Von der Hochseefischerei riet man mir zum Glück ab, aber ich erhielt einen wertvollen Tipp: Voraussetzung für den Beruf des Seemannes sei ein dreimonatiger Lehrgang an einer Seemannsschule. Eine dieser Schulen sei in Bremen und zwar das „Schulschiff Deutschland“. Wer hätte das gedacht?!
Ich schrieb also meine Bewerbung (inzwischen war es Mitte April) an den deutschen Schulschiff-Verein in Bremen und erhielt – wieder eine Absage, die Lehrgänge seien bis zu einem Jahr im Voraus belegt. Jetzt gab es nur noch eins, wieder nach Bremen trampen und die Lage vor Ort erkunden.
Am 15. April betrat ich gegen Mittag die vornehme Villa des Schulschiff-Vereins in der Parkallee.

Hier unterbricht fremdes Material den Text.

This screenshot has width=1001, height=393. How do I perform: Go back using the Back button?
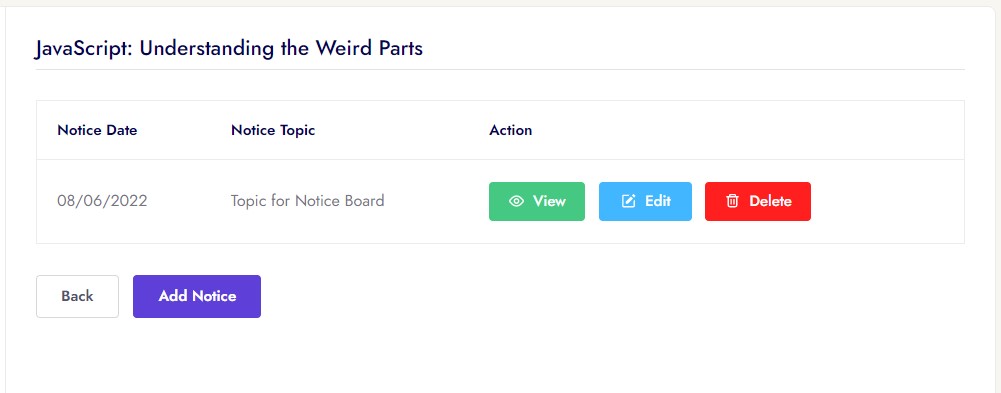[x=77, y=296]
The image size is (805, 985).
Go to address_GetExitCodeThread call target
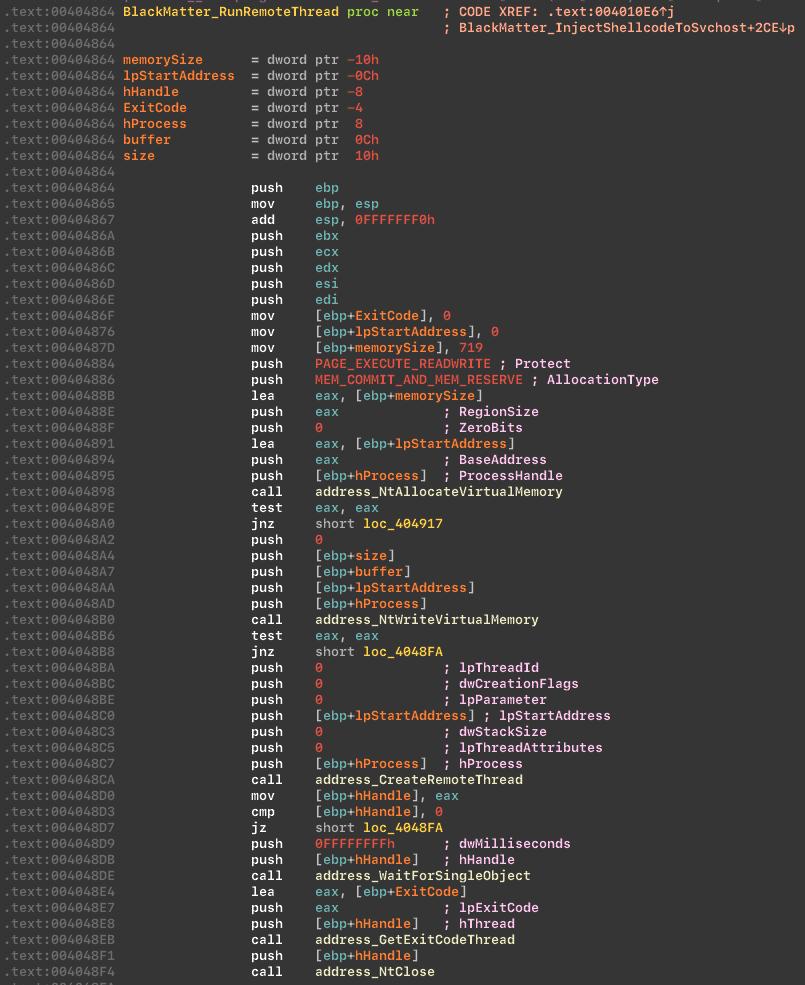[x=414, y=940]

Da ich nicht wusste, an wen ich mich wenden sollte, sprach ich einen älteren Herrn an, der mir in einem der Flure begegnete. Er nahm mich mit in sein Büro und stellte sich als Kapitän vor. Dann fragte er, was er für mich tun könne. Ich erzählte ihm, dass ich aus Detmold käme, nach Bremen getrampt sei und mein größter Wunsch wäre es, so schnell wie möglich zur See zu fahren. Leider könne ich aber nach Beendigung meiner Schulzeit Mitte Mai keinen Ausbildungsplatz auf dem „Schulschiff Deutschland“ bekommen, da alle Plätze belegt seien.
Der Kapitän sah mich eine Weile stillschweigend an, dann stand er auf, rief einen Kollegen hinzu und beide berieten sich kurz. Schließlich sagte er: „Wer das alles auf sich nimmt, dem ist es wirklich ernst. Wir werden einen Weg finden. Du wirst von uns hören.“
Zehn Tage später geschah dann das Unerwartete. Ich bekam einen Brief mit der Zusage, mein Lehrgang beginne am 12. Mai. Vor Freude drehte ich beinahe durch. Nun waren die Tage an Land gezählt, aber sie vergingen wie im Flug. Am 12. Mai, kurz nach meinem 17. Geburtstag, fuhr ich dann wieder nach Bremen. Diesmal mit dem Zug und gepacktem Seesack.